他站在殿中央,身上還沾着驿站外面的風雪,衣擺上凝了一層白霜。殿內的地龍燒得極旺,可他的臉色比外面的雪還冷。他站了一會兒,沒有人知道他站在那兒乾什麽。然後他轉身掃了一眼那張龍床,目光落在床柱上那條舊銀鏈上——鏈扣還張着,床單上留着陸峥撬鎖時锉下來的鐵屑,被人掃成了一小撮堆在床角。銀鏈的長度原是五尺,夠晏辭在床邊五步之內走動、夠他自己下床去淨房、夠他在窗口站一會兒透透氣。但謝臨淵看着那道床角,腦子裏想的不是"五尺夠不夠",而是"他跑了"。

影一跟在後面,低着頭,不敢出聲。

晏辭被謝臨淵放在床上,整個人像一片枯葉落在水面上——輕,不動,就那樣漂着。他的眼睛睜着,看的不是人——是帳篷頂上那條金龍。從驿站到寝殿的一路上,他始終沒有換過視線。

"換條鏈子。"謝臨淵的聲音聽不出情緒,"三尺長。"

影一擡頭:"陛下,三尺的話,晏公子連床都下不了——"

"朕說三尺。"

影一不敢再多話,領命退下。

不到半個時辰,打鐵的工匠被從內務府拽起來,在雪地裏跪着接了圖樣。新鏈子打好送進來的時候,鐵環上還帶着淬火的餘熱,太監捧着托盤的手被燙得直抖。

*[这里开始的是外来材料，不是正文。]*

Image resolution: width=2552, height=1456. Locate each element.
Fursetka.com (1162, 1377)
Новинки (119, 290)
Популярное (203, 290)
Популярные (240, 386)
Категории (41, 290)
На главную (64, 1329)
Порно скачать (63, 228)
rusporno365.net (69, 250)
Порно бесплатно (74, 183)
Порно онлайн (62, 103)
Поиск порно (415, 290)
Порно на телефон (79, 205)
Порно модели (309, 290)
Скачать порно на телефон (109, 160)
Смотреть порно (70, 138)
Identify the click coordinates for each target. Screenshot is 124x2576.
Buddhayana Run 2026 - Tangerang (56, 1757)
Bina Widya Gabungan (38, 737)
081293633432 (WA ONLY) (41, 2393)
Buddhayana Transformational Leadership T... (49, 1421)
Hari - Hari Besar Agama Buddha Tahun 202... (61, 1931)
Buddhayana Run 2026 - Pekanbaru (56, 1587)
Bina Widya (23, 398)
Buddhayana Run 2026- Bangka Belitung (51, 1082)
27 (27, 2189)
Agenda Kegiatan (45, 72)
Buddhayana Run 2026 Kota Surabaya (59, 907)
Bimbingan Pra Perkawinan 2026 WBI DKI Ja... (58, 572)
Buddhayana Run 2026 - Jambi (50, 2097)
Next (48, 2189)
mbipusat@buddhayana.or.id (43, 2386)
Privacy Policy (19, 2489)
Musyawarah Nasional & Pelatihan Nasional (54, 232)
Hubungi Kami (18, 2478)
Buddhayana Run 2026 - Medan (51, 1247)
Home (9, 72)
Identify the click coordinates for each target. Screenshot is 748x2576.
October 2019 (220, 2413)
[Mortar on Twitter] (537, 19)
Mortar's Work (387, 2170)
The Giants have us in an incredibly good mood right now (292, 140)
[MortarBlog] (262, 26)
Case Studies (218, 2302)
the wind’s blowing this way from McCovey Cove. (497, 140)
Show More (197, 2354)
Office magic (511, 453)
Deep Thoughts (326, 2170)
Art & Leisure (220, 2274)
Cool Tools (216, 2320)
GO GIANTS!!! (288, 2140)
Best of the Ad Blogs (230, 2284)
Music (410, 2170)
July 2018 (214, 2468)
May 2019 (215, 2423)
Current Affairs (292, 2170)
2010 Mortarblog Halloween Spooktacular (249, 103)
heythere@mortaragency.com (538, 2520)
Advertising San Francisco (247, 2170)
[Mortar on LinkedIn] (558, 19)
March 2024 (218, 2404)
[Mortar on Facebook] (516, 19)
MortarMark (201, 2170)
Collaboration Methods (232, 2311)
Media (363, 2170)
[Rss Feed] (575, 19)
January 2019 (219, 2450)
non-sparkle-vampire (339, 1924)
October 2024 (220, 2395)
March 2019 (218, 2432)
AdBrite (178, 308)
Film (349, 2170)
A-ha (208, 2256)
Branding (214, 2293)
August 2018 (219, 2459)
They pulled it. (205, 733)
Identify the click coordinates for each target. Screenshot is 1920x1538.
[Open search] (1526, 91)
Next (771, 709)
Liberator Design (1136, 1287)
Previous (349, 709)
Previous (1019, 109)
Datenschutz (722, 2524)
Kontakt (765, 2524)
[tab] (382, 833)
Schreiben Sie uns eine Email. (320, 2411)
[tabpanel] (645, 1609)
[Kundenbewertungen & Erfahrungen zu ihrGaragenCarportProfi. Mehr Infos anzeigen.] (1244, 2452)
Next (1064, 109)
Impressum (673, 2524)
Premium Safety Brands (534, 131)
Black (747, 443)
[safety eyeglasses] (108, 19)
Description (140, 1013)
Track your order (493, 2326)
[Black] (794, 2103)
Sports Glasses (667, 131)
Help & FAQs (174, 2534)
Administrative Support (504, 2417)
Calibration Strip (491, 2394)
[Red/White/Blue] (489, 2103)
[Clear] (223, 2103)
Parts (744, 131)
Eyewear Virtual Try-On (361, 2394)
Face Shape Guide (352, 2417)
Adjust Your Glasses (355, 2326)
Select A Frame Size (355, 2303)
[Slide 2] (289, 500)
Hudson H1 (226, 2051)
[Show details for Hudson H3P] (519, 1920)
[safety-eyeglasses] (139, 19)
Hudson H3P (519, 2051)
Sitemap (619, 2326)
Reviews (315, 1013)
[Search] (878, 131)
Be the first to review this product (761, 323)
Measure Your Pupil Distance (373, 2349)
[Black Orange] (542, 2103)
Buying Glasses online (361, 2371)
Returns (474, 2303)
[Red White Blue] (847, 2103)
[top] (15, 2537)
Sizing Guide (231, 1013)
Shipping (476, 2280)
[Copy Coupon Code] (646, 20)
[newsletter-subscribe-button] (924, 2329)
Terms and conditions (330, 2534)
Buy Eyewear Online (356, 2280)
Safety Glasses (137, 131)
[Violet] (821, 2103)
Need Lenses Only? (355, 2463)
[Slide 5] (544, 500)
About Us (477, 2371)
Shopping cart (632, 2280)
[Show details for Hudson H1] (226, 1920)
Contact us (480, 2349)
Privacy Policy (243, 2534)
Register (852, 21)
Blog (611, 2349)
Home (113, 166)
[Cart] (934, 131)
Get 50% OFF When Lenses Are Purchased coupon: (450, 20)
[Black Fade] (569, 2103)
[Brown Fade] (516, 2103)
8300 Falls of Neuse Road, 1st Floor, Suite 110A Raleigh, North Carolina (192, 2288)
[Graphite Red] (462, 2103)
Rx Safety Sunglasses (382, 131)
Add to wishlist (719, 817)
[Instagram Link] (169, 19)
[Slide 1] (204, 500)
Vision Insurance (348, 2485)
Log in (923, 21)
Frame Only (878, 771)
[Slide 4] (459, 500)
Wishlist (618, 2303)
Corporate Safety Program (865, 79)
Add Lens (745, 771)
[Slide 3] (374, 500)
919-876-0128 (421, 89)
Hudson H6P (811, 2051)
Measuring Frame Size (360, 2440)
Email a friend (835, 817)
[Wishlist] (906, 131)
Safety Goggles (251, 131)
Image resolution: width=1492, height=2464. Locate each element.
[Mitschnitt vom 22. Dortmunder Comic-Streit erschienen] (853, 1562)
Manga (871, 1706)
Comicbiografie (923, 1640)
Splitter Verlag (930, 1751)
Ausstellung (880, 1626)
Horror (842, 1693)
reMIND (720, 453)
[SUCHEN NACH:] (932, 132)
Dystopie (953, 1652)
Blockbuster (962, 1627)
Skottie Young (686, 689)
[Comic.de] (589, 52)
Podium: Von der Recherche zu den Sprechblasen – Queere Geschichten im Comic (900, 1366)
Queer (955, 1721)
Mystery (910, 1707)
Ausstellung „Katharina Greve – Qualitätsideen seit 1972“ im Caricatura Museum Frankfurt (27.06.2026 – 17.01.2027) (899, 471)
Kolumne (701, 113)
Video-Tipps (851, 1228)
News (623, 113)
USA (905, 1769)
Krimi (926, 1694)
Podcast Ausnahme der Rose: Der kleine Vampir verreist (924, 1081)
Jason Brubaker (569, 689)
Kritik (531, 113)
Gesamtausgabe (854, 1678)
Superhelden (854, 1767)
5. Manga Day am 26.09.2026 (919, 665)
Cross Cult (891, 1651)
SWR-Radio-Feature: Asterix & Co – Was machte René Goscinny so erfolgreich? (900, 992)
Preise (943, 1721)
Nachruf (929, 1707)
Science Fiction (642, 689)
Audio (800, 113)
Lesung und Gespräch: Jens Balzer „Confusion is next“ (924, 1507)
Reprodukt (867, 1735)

晏辭靠在床頭,看着太監們進來。他們跪在床邊,小心翼翼地拆開原來的長鏈,換上這條短的。鏈扣鎖上的時候發出咔嗒一聲——比上次更尖,因為新鏈的鎖簧比舊鏈密,用的不是銅芯,是全鋼的。以前那條舊鏈扣松了可以用锉刀撬,這條新的除非有鑰匙,否則就是廢掉一只腳也取不下來。

鏈扣鎖上腳踝的那一刻,晏辭試着動了動腿。

床沿就在眼前,不到兩尺。他的指尖碰到床單的邊,繃緊了——差一掌。他把腿再往外伸,鏈子在腳踝上咬住了,再也動不了分毫。确實,連床沿都夠不到。他想翻身——鏈子繃直了,把他拽回原處。他想蜷腿——膝蓋不能外翻,只能平着伸。他在這張床上能做的全部動作就是:平躺,側躺,坐起來,躺回去。僅此而已。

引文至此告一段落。